Exercise description
Reproduce verbatim the lines of the listing below, from the line containing "is (1920, 1080)." through the end of the listing. Leave the pictures out of your answer.

Records for the task
────
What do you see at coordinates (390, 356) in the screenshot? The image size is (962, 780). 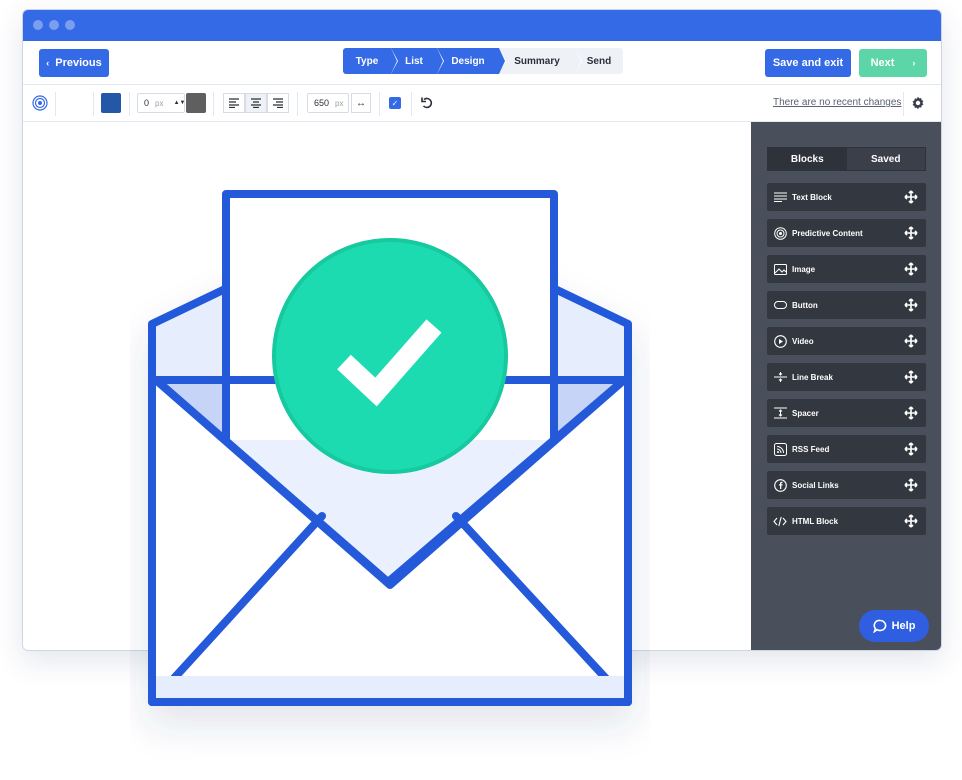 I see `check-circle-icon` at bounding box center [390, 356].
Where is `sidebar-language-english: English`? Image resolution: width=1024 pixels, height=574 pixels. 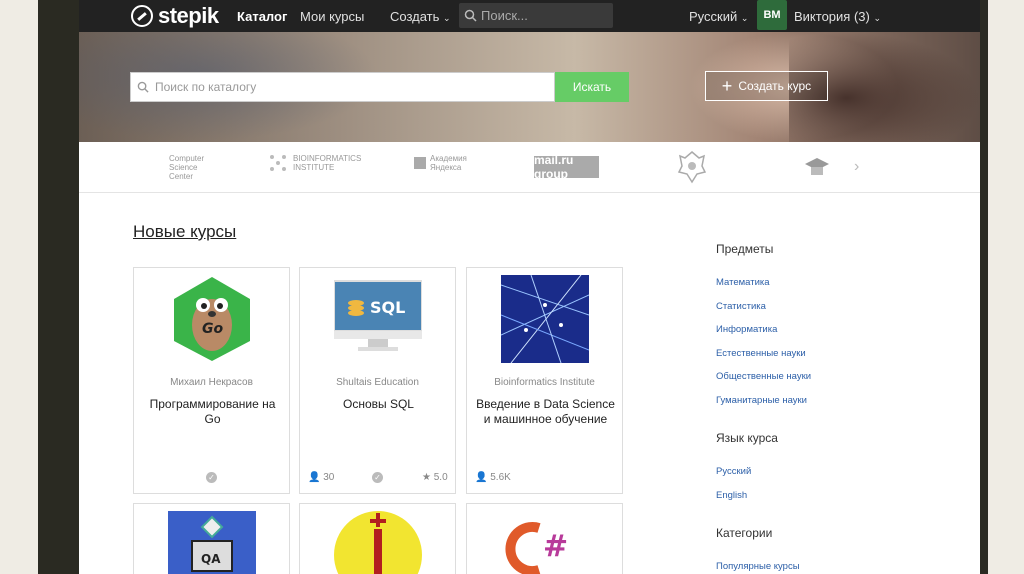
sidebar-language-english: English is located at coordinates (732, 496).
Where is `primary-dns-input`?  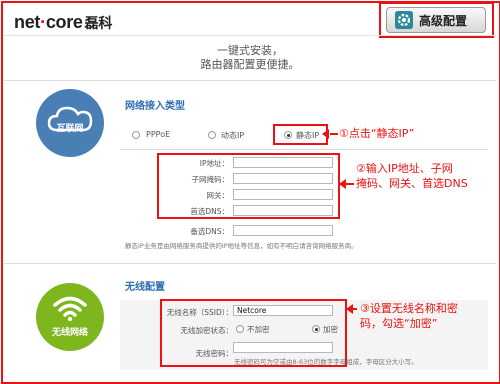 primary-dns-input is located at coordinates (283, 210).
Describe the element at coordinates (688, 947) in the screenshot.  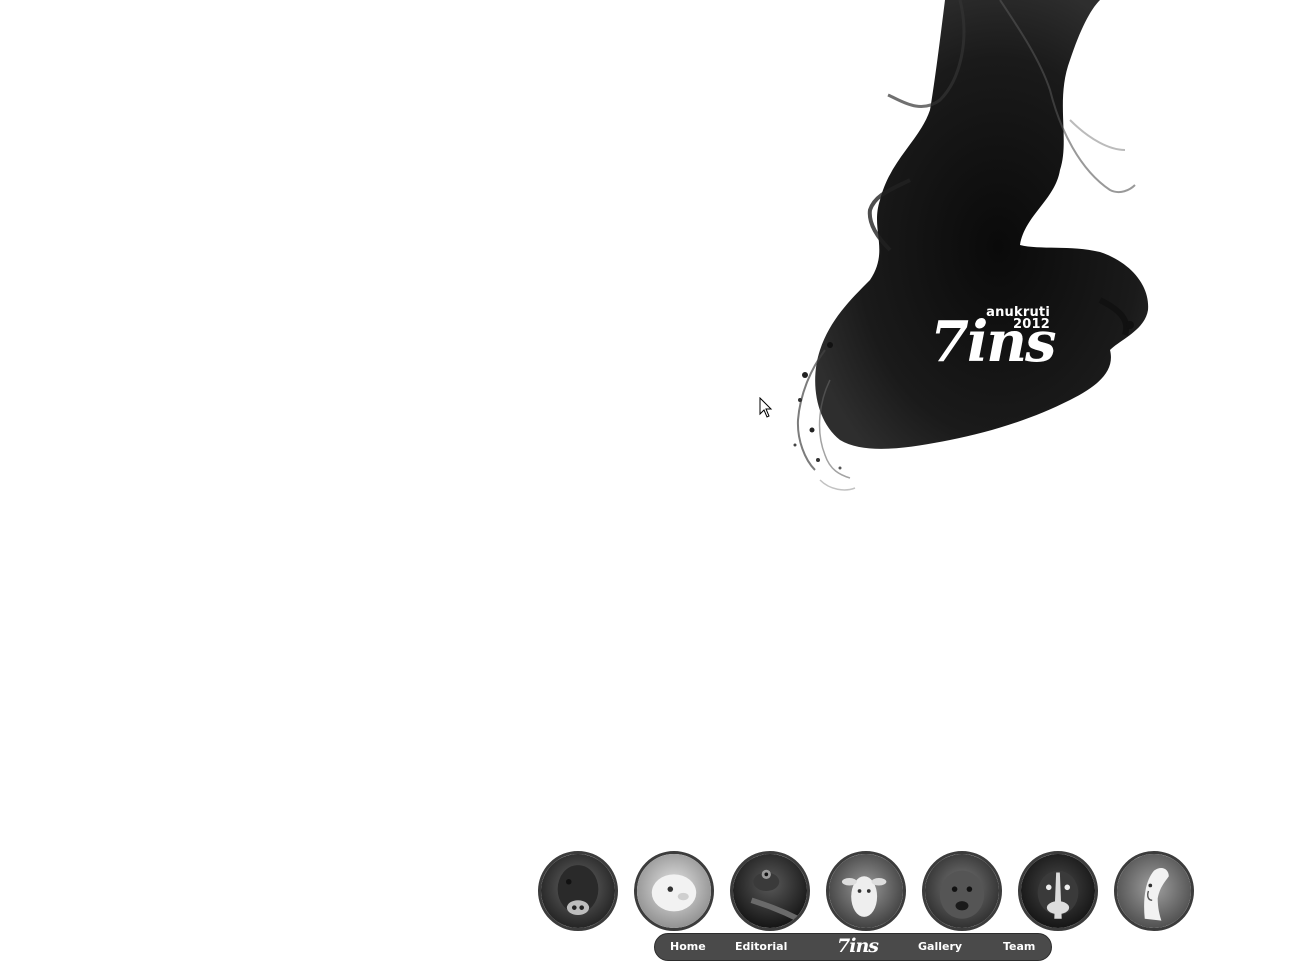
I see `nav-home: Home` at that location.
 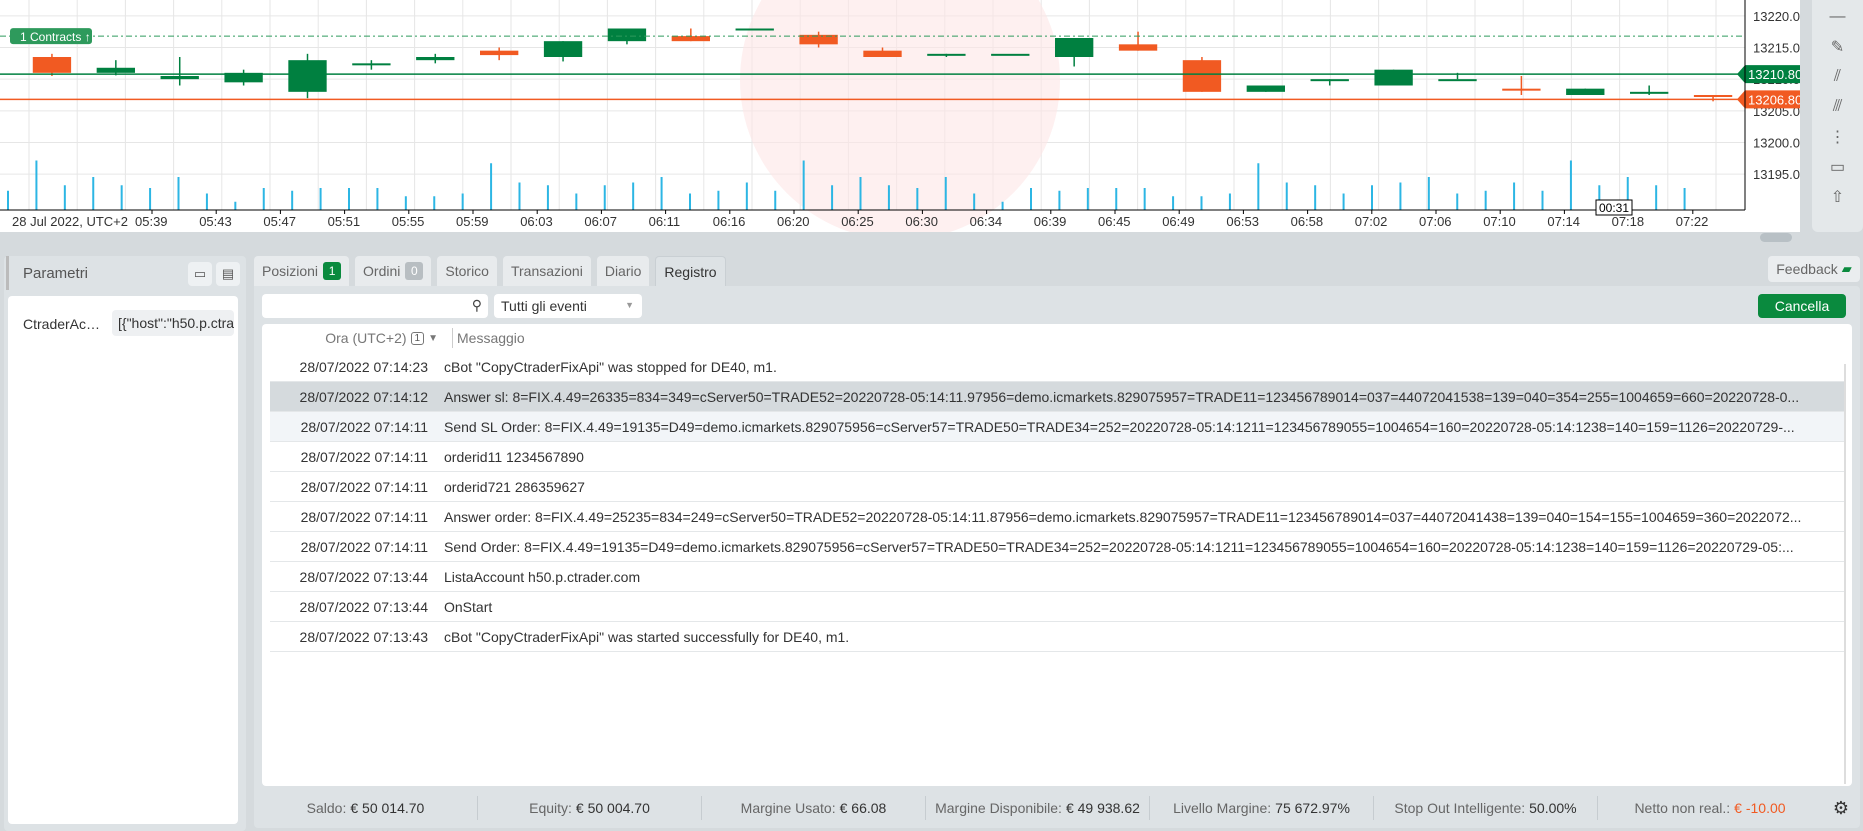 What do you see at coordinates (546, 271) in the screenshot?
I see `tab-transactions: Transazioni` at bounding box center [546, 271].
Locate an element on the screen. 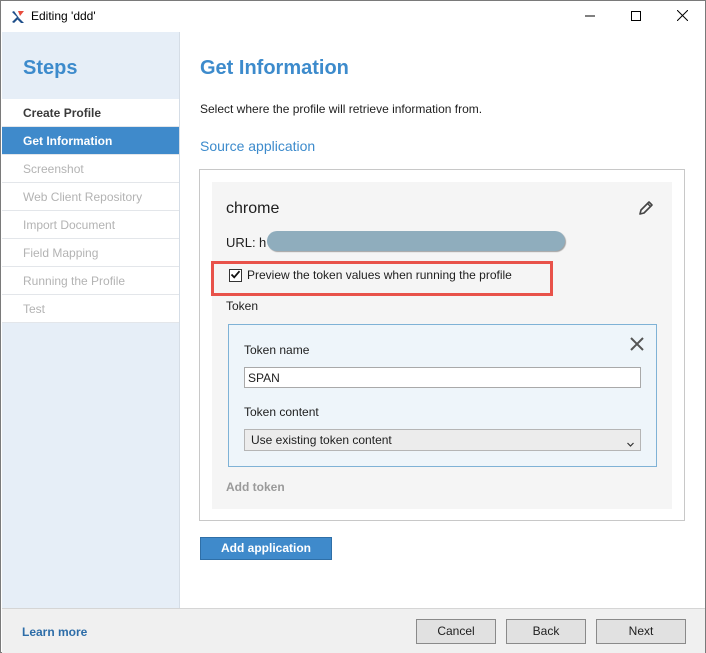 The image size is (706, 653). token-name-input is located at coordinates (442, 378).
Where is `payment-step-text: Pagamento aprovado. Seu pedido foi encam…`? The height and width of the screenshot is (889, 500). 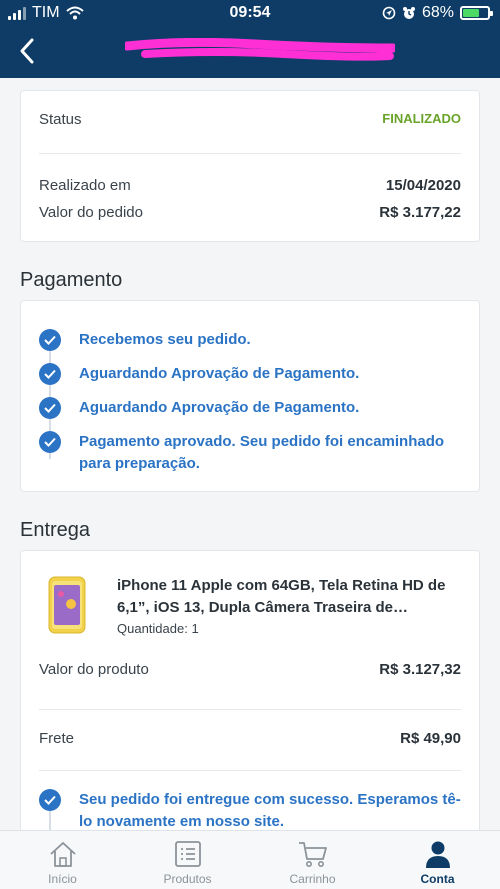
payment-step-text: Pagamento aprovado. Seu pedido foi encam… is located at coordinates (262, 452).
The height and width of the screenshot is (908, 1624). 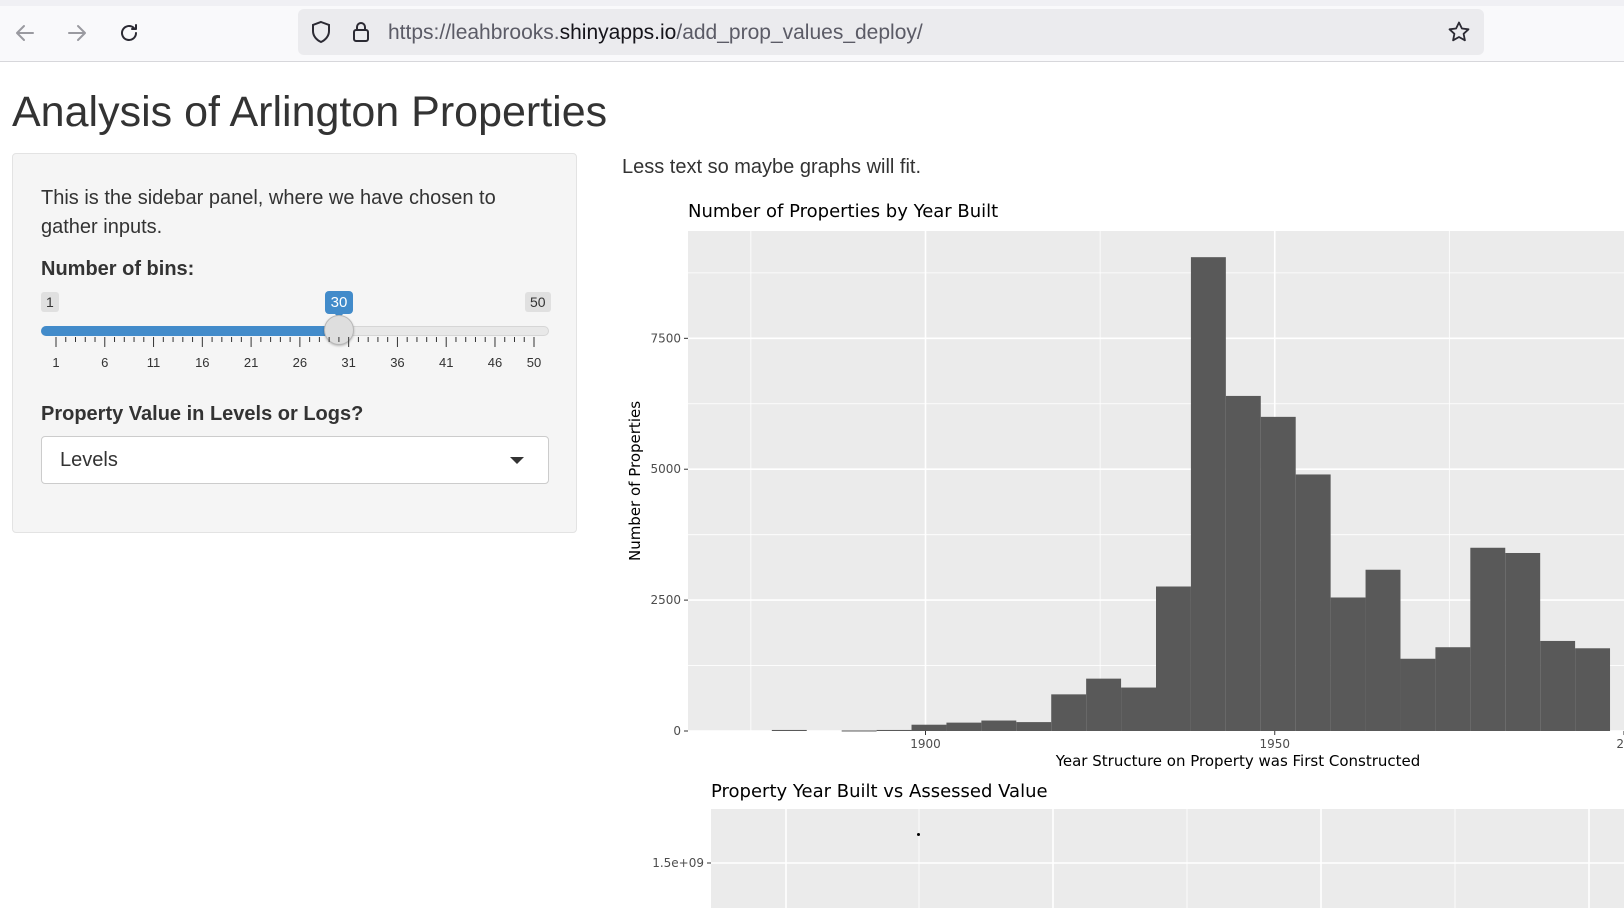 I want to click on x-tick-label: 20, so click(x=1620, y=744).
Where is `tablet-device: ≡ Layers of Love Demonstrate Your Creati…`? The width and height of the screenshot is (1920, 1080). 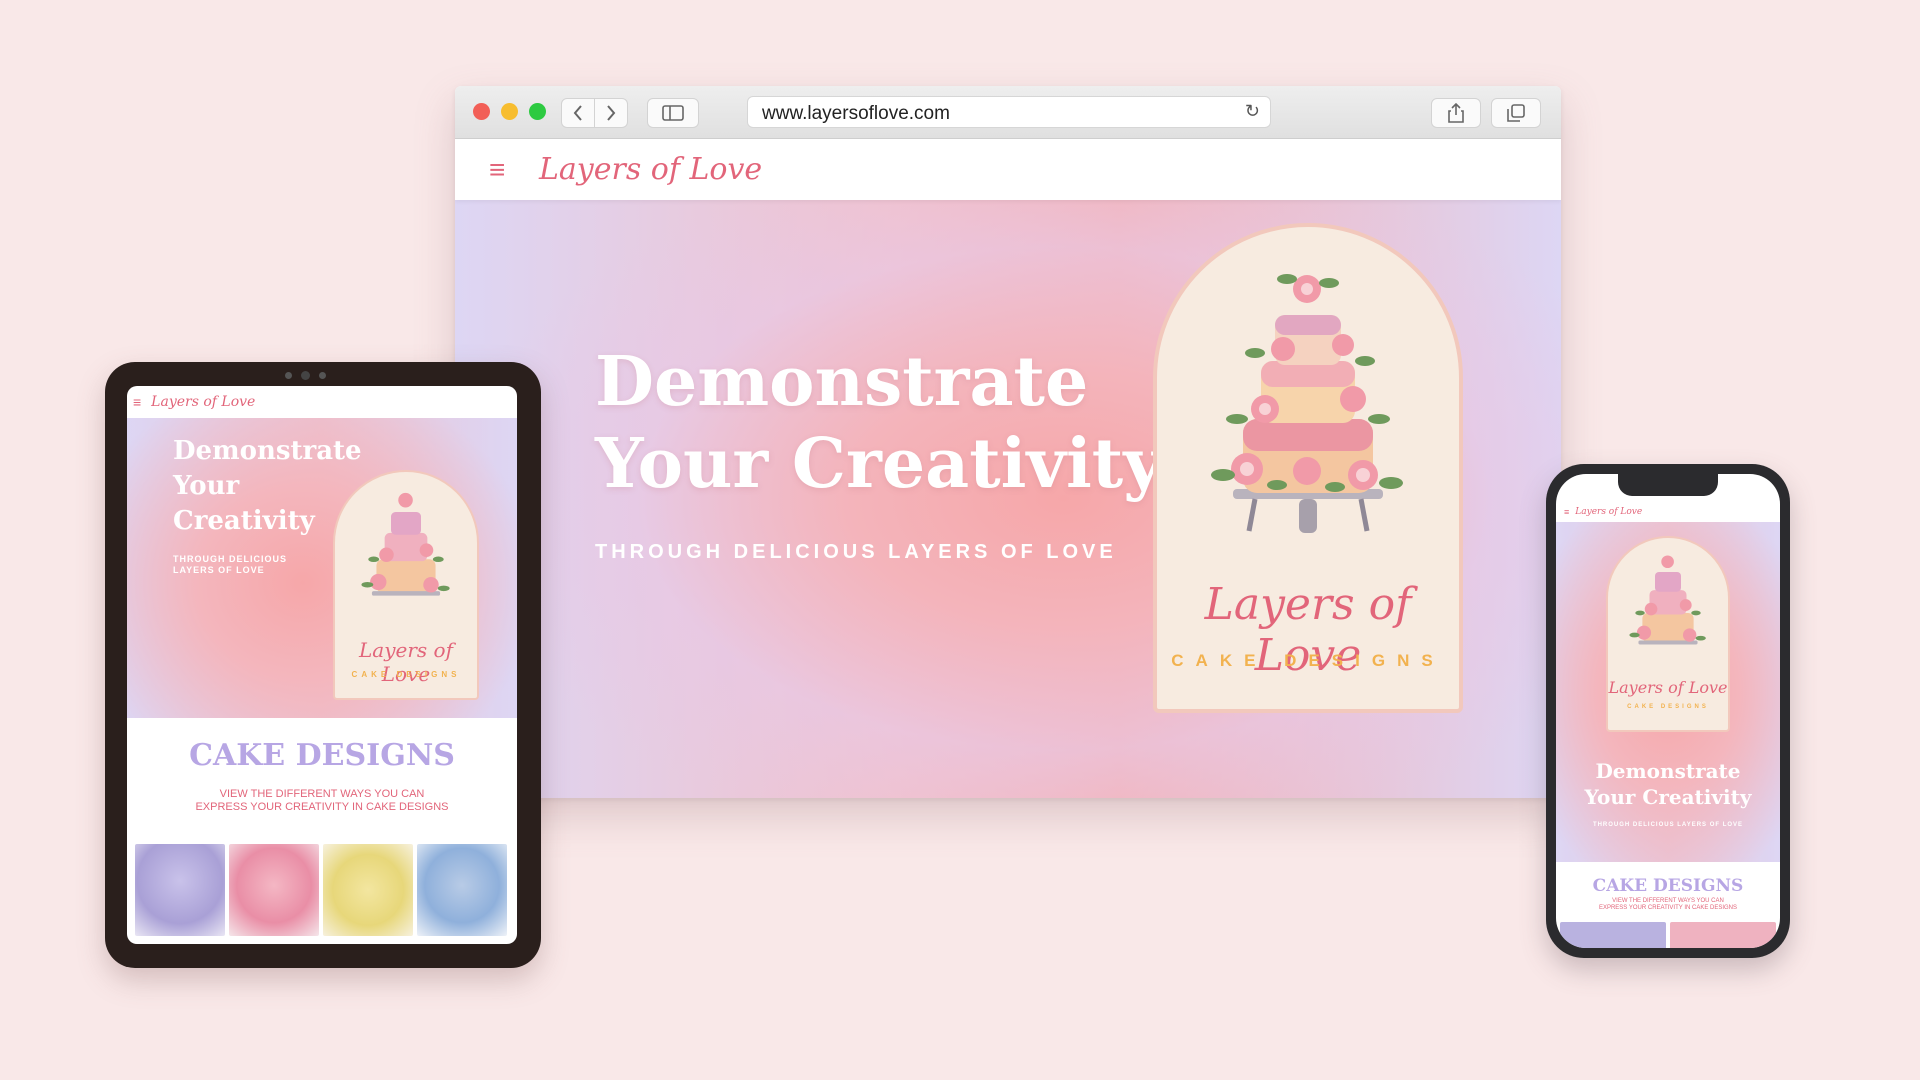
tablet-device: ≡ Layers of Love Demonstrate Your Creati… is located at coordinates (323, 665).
────
Solution for this problem
Where is `tablet-device: ≡ Layers of Love Demonstrate Your Creati…`? The width and height of the screenshot is (1920, 1080). 
tablet-device: ≡ Layers of Love Demonstrate Your Creati… is located at coordinates (323, 665).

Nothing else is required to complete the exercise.